Your task:
Pull every line containing the word "agent" from the records.

[Records from a data source]
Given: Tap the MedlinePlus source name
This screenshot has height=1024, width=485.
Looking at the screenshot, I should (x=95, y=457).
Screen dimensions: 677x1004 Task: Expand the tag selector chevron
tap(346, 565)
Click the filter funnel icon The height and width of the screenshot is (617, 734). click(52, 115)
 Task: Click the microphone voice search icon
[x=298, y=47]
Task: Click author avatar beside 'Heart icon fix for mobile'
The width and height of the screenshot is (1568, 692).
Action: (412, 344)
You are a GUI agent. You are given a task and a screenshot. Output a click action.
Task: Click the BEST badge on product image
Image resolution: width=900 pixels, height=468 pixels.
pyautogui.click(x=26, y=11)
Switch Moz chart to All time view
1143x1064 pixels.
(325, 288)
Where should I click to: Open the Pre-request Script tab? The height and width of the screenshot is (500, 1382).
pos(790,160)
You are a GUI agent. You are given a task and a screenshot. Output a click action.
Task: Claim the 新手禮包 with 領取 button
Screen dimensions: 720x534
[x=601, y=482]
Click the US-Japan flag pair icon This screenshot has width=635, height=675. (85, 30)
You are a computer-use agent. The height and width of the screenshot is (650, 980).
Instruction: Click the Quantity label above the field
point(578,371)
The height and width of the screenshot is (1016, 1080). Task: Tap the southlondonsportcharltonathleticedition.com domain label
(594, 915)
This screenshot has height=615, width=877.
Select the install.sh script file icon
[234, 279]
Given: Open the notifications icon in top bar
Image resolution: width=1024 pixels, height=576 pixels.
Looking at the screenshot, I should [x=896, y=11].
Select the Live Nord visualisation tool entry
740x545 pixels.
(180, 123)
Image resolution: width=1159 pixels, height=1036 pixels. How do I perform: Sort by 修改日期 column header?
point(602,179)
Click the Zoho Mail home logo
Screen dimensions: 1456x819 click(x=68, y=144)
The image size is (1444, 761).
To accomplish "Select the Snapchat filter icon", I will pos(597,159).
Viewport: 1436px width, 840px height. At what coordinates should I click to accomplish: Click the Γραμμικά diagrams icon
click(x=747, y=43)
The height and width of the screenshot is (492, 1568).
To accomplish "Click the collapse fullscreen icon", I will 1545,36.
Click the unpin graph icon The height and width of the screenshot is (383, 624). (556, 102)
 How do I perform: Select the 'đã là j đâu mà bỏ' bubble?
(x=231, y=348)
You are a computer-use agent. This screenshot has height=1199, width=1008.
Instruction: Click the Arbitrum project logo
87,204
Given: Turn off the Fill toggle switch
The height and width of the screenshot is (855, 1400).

Written answer:
You are a GUI agent. You are given a task and a screenshot. Output a click action.
You are a GUI agent. You are given a task and a screenshot. Output a click action.
You are a computer-use agent. The height and width of the screenshot is (650, 980).
You are a computer-use agent. This screenshot has height=1199, width=1008.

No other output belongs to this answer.